Rupert Christiansen, I Know You’re Going to Be Happy (2013). The son of two journalists, Christiansen is himself a newspaper opera and dance critic. In this memoir, he attempts to unpick the story of his parents’ divorce (his father left when Christiansen was a young child; the last time that the author never saw him was at the age of five). Christiansen is frank that this is an act exploration for him as much as one of recollection; but he creates vivid vignettes, whatever he turns to (I particularly appreciated his depiction of the ambivalence of growing up in suburban London). Christiansen’s story is compelling, and his prose a joy to read.

Book notes: Joyce, Sahlberg, Francis

Rachel Joyce, The Unlikely Pilgrimage of Harold Fry (2012)

Harold Fry is whiling away his retirement – pottering about in south Devon, the spark long having gone out of his marriage to Maureen – when he receives a letter from Queenie Hennessy, an old work colleague. Queenie has written from a hospice in Berwick-upon-Tweed to tell Harold that she is dying of cancer; moved that she still remembers him after all this time, Harold writes a letter in reply, and goes out to post it – but that feels inadequate to him, and Harold soon finds himself on a mission to walk all the way to Berwick.

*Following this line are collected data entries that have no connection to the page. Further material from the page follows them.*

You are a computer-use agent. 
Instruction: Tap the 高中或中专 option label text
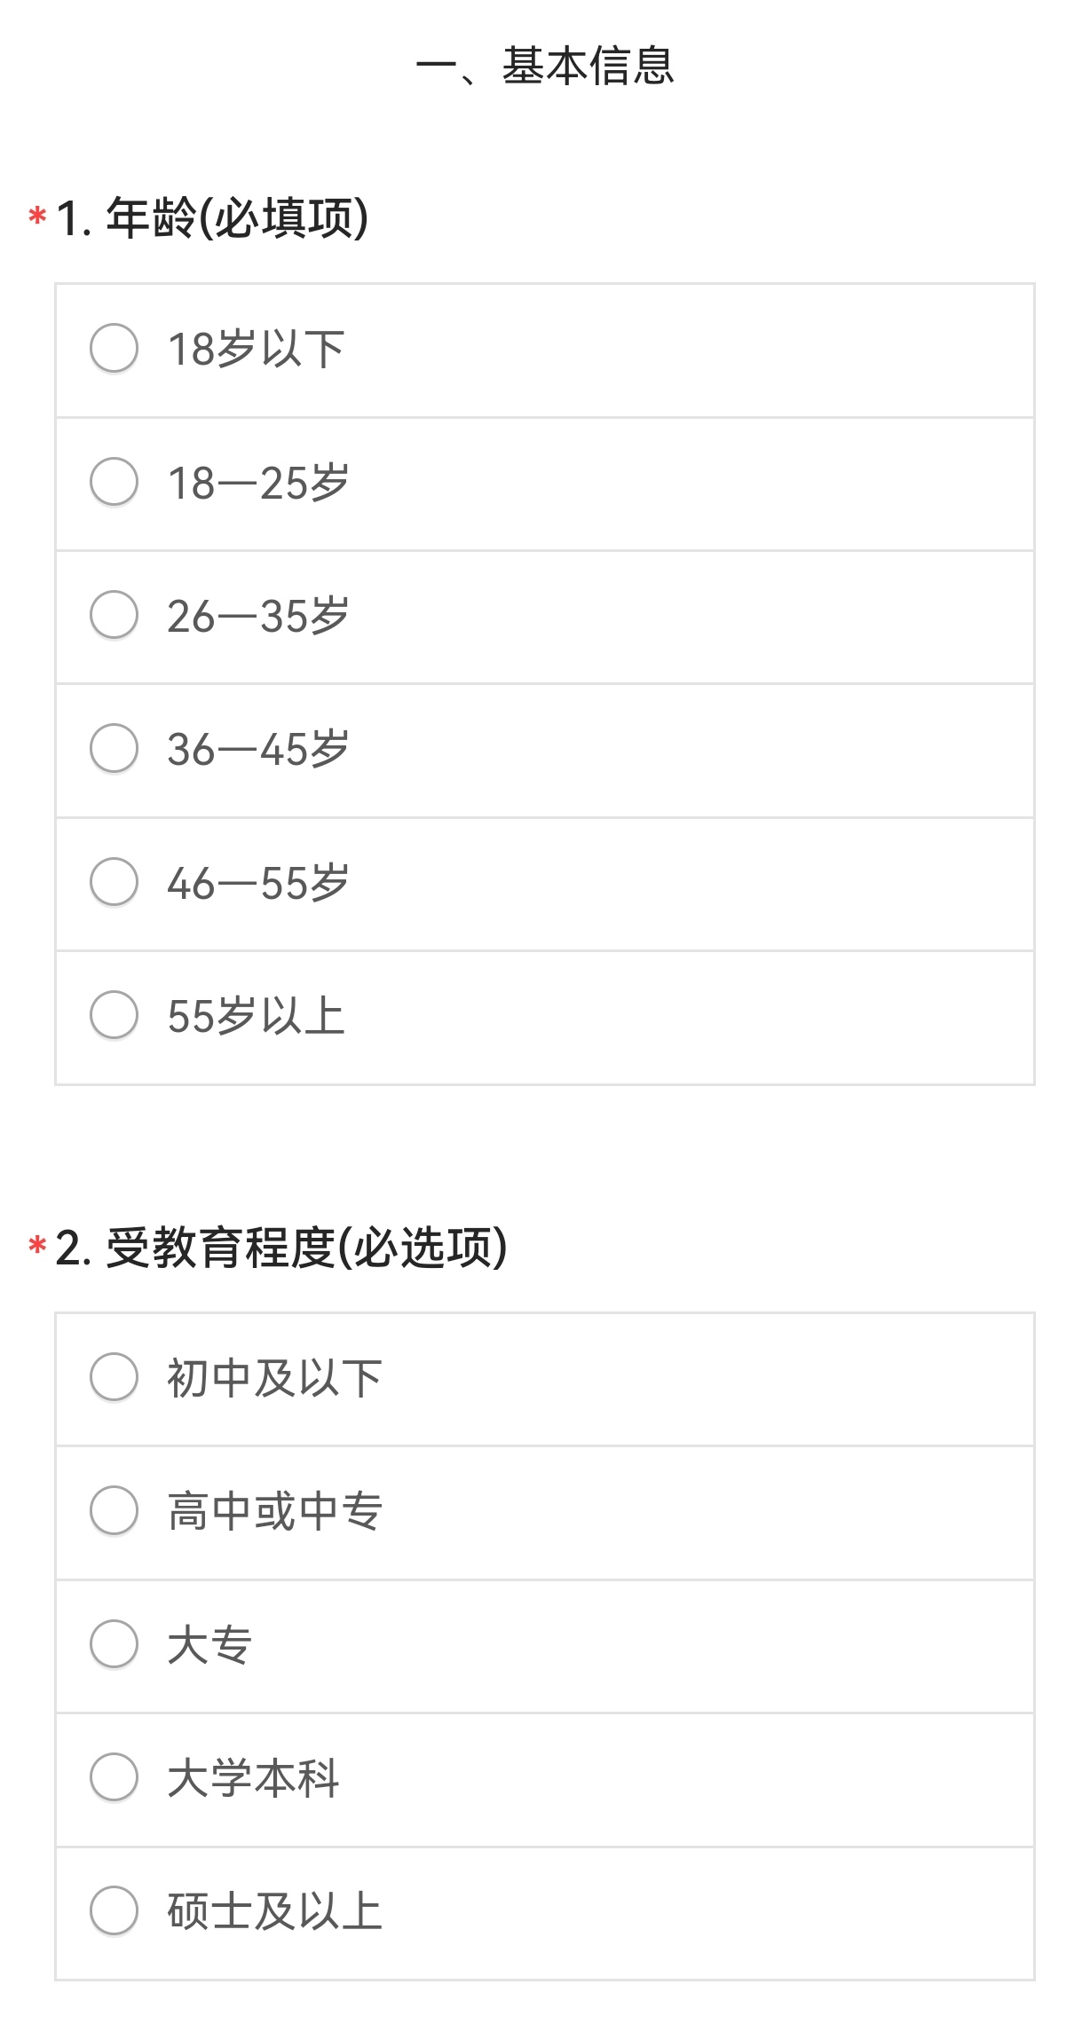(275, 1511)
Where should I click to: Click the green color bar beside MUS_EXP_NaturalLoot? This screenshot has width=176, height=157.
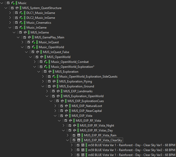(70, 106)
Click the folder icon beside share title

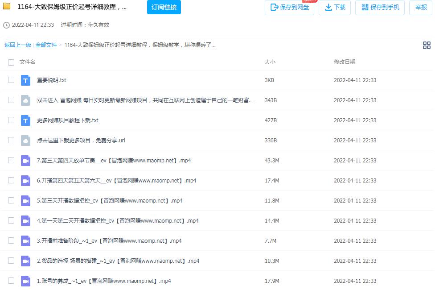(x=7, y=7)
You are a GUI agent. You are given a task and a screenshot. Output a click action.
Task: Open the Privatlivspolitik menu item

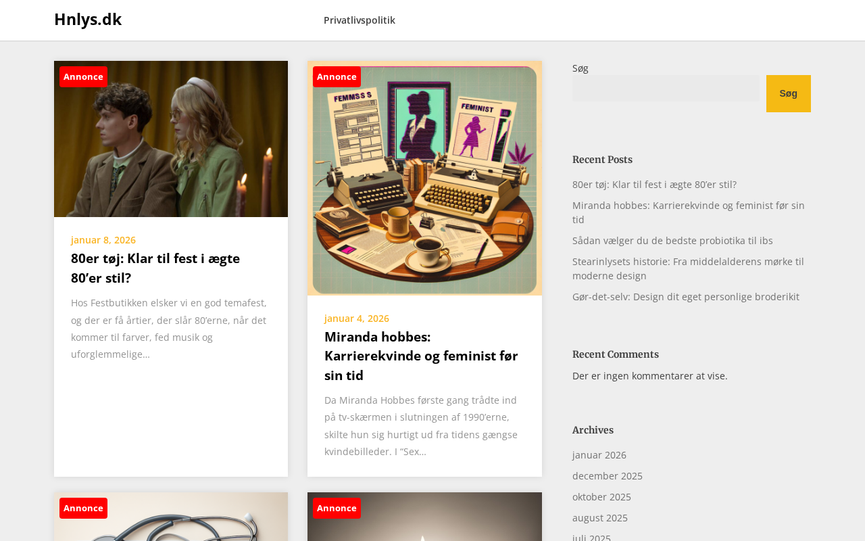coord(360,20)
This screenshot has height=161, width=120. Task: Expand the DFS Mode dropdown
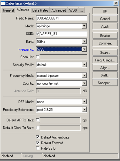coord(84,102)
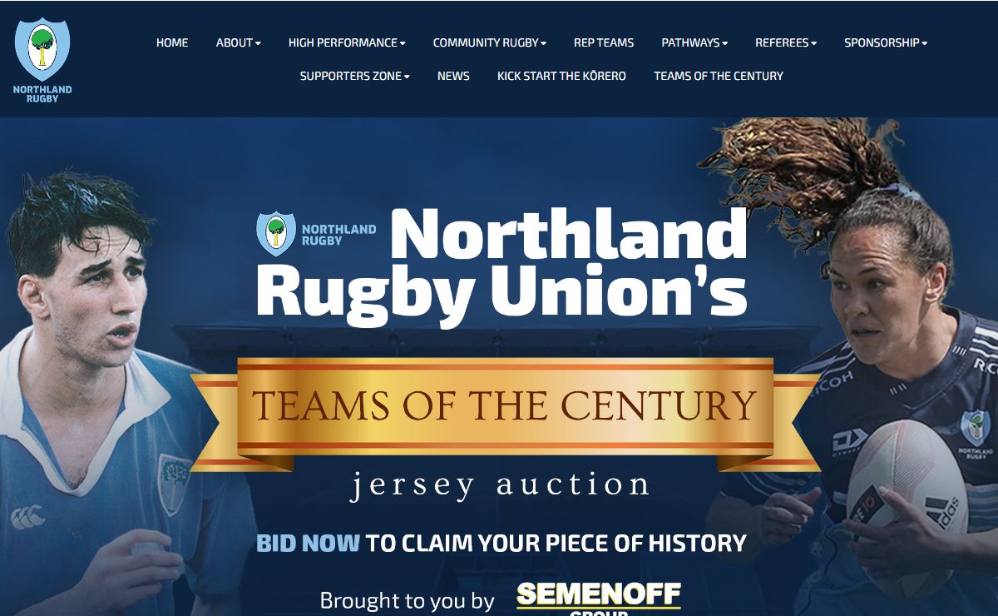This screenshot has width=998, height=616.
Task: Open the Supporters Zone dropdown
Action: click(355, 76)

Rachel Joyce’s debut is a delight to read: it reminded me of a (less macabre) Dan Rhodes book in its ability to combine whimsy with a genuine emotional punch; Harold’s journey may be eccentric, but his reasons for making it are not – and the colourful characters he meets along the way may have painful stories of their own that they don’t want to share. I particularly like the way that the changing character of Harold’s pilgrimage reflects and reinforces the waxing and waning of his hopes (at his most optimistic, Harold gains a new lease of life, and people want to travel with him; at his most despondent, he is bedraggled and alone). I’ll be interested to see what Joyce writes next.

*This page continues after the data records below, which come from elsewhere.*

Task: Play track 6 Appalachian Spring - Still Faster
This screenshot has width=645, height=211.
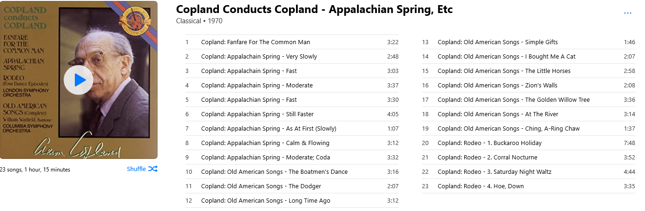Action: pyautogui.click(x=292, y=114)
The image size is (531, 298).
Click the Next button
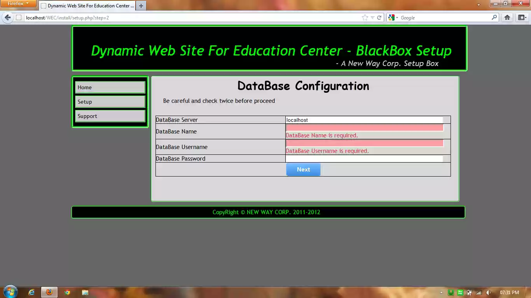click(x=303, y=169)
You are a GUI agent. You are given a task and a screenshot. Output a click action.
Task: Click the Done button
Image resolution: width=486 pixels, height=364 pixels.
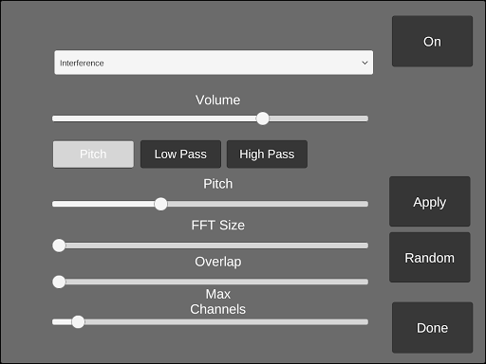point(432,328)
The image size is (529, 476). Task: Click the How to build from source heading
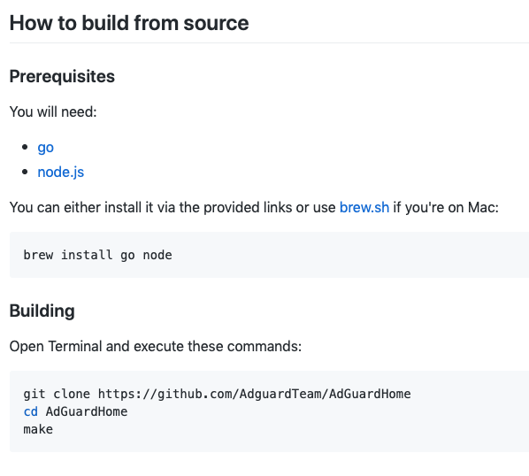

Asko Sahlberg, The Brothers (2010/2)

Peirene Press’s theme for 2012 is ‘The Small Epic’ – ‘novella length stories of more than 35 chapters’ according to the publisher’s catalogue; but this book (Sahlberg’s ninth, translated from the Finnish by Emily Jeremiah and Fleur Jeremiah) also fits the bill as a grand-scale story set in a small space. That space is a Finnish farmhouse in 1809, inhabited by brothers Erik and Henrik; their mother; Erik’s wife, Anna; and the brothers’ cousin (who is treated little better than a servant), Mauri. Henrik has been estranged from the rest of his family, and fought on the opposite side to Erik in the recent war between Sweden and Russia. Now, in peacetime, Henrik returns home – and the battle for mastery of the household begins.

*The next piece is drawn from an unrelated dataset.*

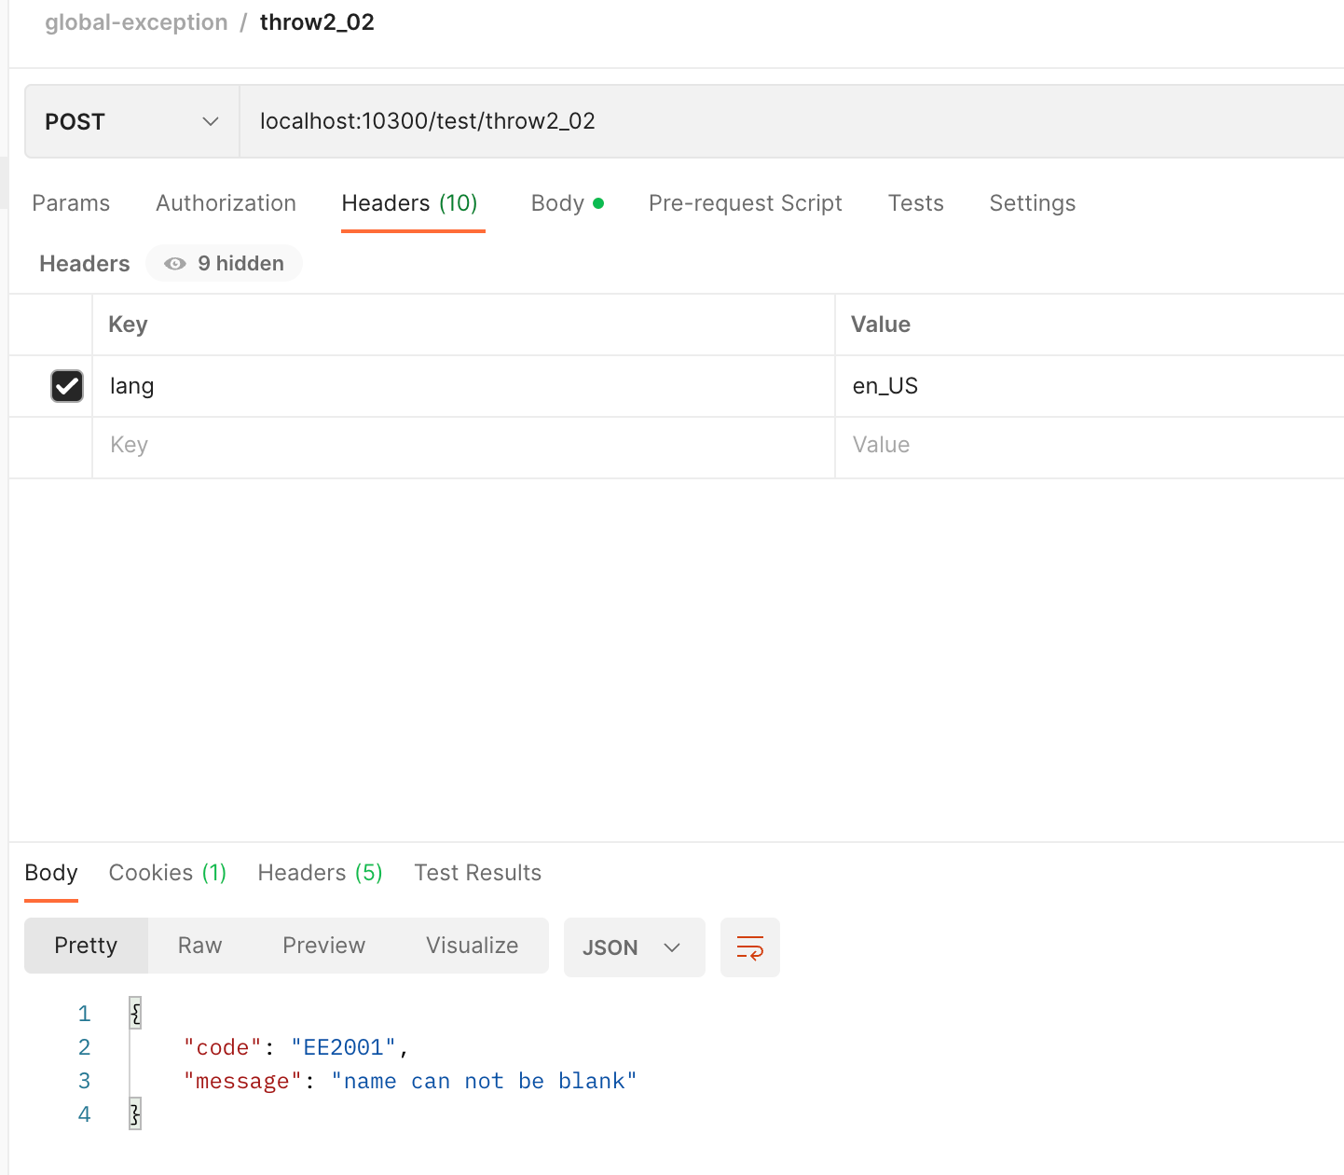Go to the Tests tab
1344x1175 pixels.
pyautogui.click(x=915, y=203)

There’s a strong sense of character here, especially of Henrik, with his heavy, deliberate steps, and his childhood affinity with a violent horse. The story itself progresses in broad narrative moves, with the small domestic setting only heightening the sense of drama at the plot and character twists. The Brothers feels longer than its 122 pages, in the best possible way.

Paul Michael Francis, The Silver Bridge (2012)

Pavlos is frontman of the band Karma, a rock star with a conscience who is growing disillusioned. He becomes re-energised when he starts to have visions of a beautiful woman, and even more so when he discovers that she is real – the woman is Claire Davis, a Hollywood actress. She has problems of her own, not least her overly controlling mother. Pavlos and Claire might just be the best thing ever to happen to each other – if they could only get it together…

The Silver Bridge is the debut novel by Paul Michael Francis; despite all the differences in setting and subject matter, it shares with The Brothers a larger-than-life quality. I get the sense that Pavlos and Claire might realise how right they are for each other if they’d just stop and think for a bit – but that’s not the kind of story Francis is telling here. It’s outrageous optimism which drives Pavlos to approach Claire in the first place, and the pair fall in and out of love with similar degrees of intensity. Will they get together in the end, or won’t they? It wouldn’t be right for me to say – that’s all part of the novel’s game – but it is rather good fun finding out.